» **TASK INSTRUCTIONS**: Pick out each line of the records in which the word "will" appears.

[Dataset items]
______

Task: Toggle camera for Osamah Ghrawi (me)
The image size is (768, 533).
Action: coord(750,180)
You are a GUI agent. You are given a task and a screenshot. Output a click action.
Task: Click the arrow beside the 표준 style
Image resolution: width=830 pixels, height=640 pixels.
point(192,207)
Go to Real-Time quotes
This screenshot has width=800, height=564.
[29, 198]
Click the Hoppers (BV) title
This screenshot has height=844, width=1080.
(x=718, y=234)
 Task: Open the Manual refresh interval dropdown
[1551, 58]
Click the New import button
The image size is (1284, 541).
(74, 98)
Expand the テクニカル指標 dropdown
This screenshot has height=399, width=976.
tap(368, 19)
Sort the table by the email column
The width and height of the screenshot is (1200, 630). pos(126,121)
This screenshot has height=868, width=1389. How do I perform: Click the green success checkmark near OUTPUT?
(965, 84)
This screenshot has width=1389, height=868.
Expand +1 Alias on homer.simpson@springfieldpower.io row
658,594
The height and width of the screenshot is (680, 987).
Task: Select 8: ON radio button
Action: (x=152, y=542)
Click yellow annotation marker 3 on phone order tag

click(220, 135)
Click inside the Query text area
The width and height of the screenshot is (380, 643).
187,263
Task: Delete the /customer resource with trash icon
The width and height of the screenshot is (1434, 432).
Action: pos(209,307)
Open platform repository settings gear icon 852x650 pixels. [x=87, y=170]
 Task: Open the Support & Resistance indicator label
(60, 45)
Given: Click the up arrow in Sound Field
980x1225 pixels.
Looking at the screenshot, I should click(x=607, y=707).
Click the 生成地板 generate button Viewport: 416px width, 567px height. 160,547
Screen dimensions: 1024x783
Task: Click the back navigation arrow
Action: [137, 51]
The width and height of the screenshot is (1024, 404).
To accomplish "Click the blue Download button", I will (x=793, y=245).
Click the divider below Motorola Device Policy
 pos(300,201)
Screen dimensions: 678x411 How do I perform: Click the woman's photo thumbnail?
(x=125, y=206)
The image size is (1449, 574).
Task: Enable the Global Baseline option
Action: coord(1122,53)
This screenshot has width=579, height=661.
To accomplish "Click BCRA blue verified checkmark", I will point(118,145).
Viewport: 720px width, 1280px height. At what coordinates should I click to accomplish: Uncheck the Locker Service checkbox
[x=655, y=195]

______

» **PROBLEM SOLUTION**:
To accomplish "Click the blue Download button", I will (x=793, y=245).
To accomplish "Click BCRA blue verified checkmark", I will point(118,145).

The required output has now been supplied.